Bir kültürü ya da herhangi bir felsefî metni anlamak için onun varlık
sınıflandırmasını iyi tespit etmek lazım. Bu bazen açıktır bazen gizlidir ama
alttan bir varlık taksimatı hep gider. Klasik kültürün ister İslâm olsun ister
Yunan olsun en güçlü taraflarından biri konuştukları herhangi bir nesnenin o
varlık taksimatındaki yerini çok net bir şekilde bilmeleridir. Örneğin yargı
nedir dediklerinde yargının varlığa kadar giden taksimatı ellerindedir. Yargı
nedir; tasdik ve tasavvur; ilim, ilim nedir keyfiyettir; keyfiyet nedir nefsin
keyfiyetidir; nefsin keyfiyeti nedir? İşte oradan varlığa gider. Dolayısıyla
hiçbir zaman mecaz, kinayeyle konuşamazsın. Geleneğimizdeki her görüşün farklı
varlık varlık taksimatları vardır. Kelamcılarınki farklı, Sufilerin/Ariflerinki
farklı, İşrakilerinki farklıdır. Burada yani Ahlaki Alaide kullanılan taksimat daha
çok Meşşai geleneğinkidir. Meşşailer vücûdu üçe ayırır: Vacip, mümkün ve
mümteni. Bu taksim-i aklîdir yani kendi aklımızla bu ayrıma gideriz. Taksimi
aklinin dışında taksim-i zatîde vardır ve burada taksimatı akıl cihetinden
değilde varlık cihetinden yapılır. Geleneğimiz yapılan taksime göre lafız kullanmaktadır.

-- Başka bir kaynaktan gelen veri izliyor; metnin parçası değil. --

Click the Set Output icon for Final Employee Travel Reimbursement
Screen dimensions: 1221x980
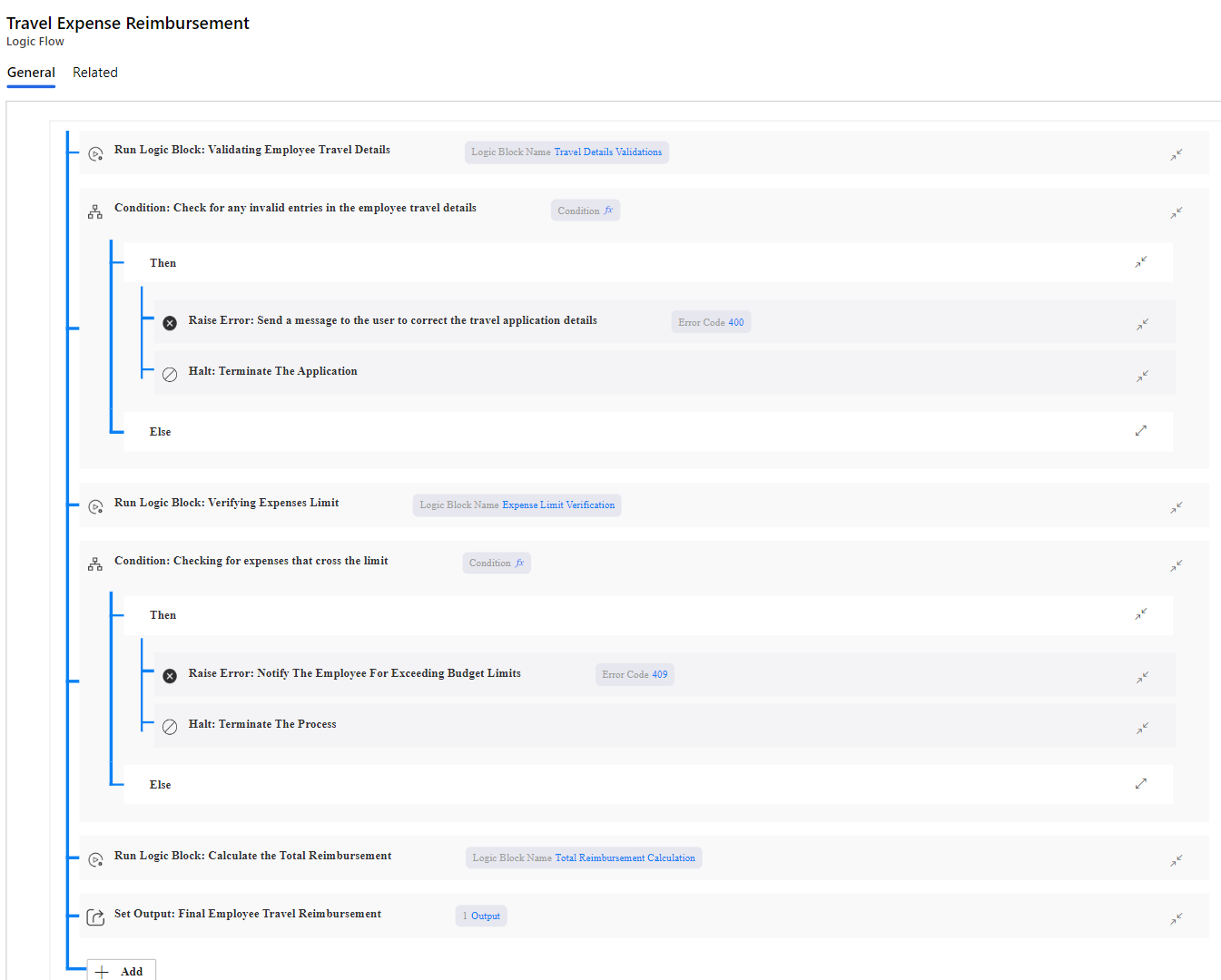[x=96, y=917]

Yani taksimu’l ulûm, tasnifu’l ulûm, tertîbu’l ulûm gibi.
Varlığı vacip olan varlık tektir ve Tanrıdır. Mümkün varlıklar ise zaman-mekan
içerisinde olan her şeydir. Tanrının dışındaki her şey zaman mekan içre mümkün
varlıktır. Bu yüzden alem imkan içindedir. Mümkün varlıklar üçe ayrılır: Basit,
mürekkep ve mütegayyir. Aslında mütegayyir diye bir kategori yok. Meseleyi
anlamak için böyle bir isimlendirme yapmamız mümkün. Basit ikiye ayrılır. Mücerred ve maddi (heyûlânî).

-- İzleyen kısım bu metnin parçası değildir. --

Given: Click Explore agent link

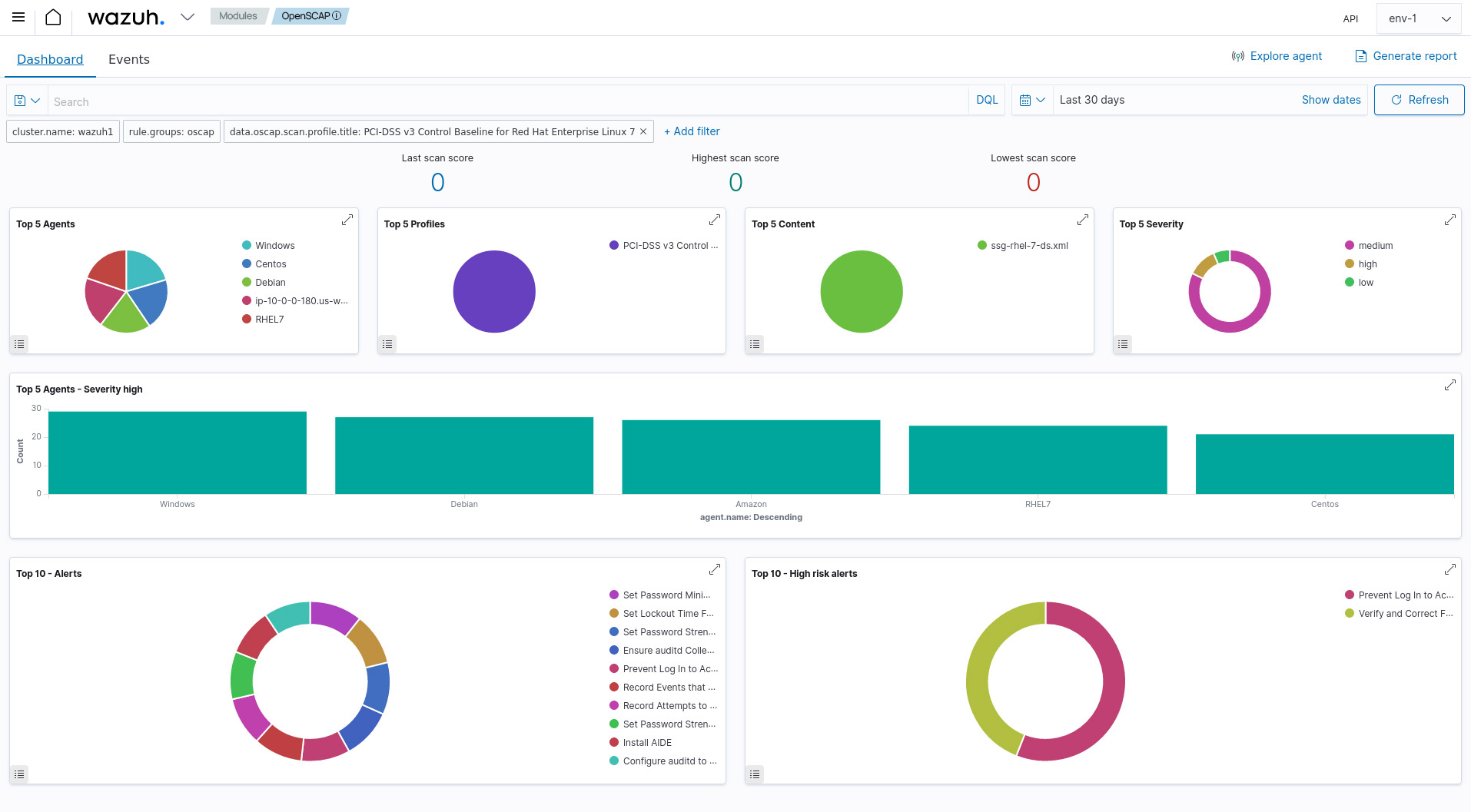Looking at the screenshot, I should coord(1277,56).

Basit nedir? Mürekkep olmayan yani daha alt birimlere bölünmeyendir. Başka
mantıksal tabirle üst cinsi olmayan basittir. Mesela varlık basittir çünkü üstü
yoktur. Onu nispet edebileceğimiz başka bir üst yoktur. Mesela kalem
mürekkeptir çünkü cisim, madde gibi nispetleri vardır. Aynı şekilde insan da
mürekkeptir. İnsanın da nispet edilebileceği üst cinsleri vardır. Bir varlığı
tasnif ederken yukarı doğru veya aşağı doğru inilebiliyorsa o mürekkeptir,
değilse basittir. Basitler mücerred ve maddi olarak ayrılır. Mücerred ne demek?
Herhangi bir maddesi olmayan. Herhangi bir maddesi derken bunların maddesi
biraz farklı biliyorsunuz. İki tane madde var burada [Maddi/heyûlânî taksimi].
Bir esir bir de anasır-ı erbaa. Esir de bir maddedir. Burada madde ve
heyulânîyi eş anlamda kullandım ama birbirinden farklı kullanımları. Onu da
biraz sonra bahsedeceğim. Ay-üstü dünya esirden yapılmıştır ve esir
maddedir ama heyûlâ değil. Mücerred
üçtür: Ukul, nüfus, eflâk. Akıllar Logos’un [tezahürleri]. Nüfus esir maddesine akıl
değdiği zaman. Eflâk da onu oluşturan yapının adı. Ukul müessirdir, nüfus
müdebbirdir, eflak muharriktir. Müessir ne demek tesir eden. Buna kelamcılar
karşı çıkıyor. Tanrı’dan başka müessir olur mu? Bunlar ikincil derecede müessir
olduğunu söyleyeceklerdir. Müdebbir (nüfus) ukul içeri girip idare ediyor.
Müdebbir idare etmek demektir. Mesela bizim nefsimiz bedenimizin müdebbiridir.
Bir de muharrik hareket ettiriyor; felekler gökyüzündeki nesneleri hareket
ettirdiği için. Mütegayyir demek basit ve mürekkep arasında sürekliliği olmayan
yani itidali olmayan, itidal noktası olmayan demektir. İtidal noktası olmazsa sûret
olmaz. Bir sûret alması lazım. Bütün gökyüzü olayları mütegayyirdir. Şimşek,
bulutlar gibi olayların itidal noktaları olmadığı için suret alamıyorlar ve
bunun sonucu olarakda sürekli değişim içindelerdir. Mürekkep olan nedir? Mürekkepler ikiye
ayrılır: Ulvi, sufli. Ulviler; kevakib, nücum yani gezegenler ve yıldızlar.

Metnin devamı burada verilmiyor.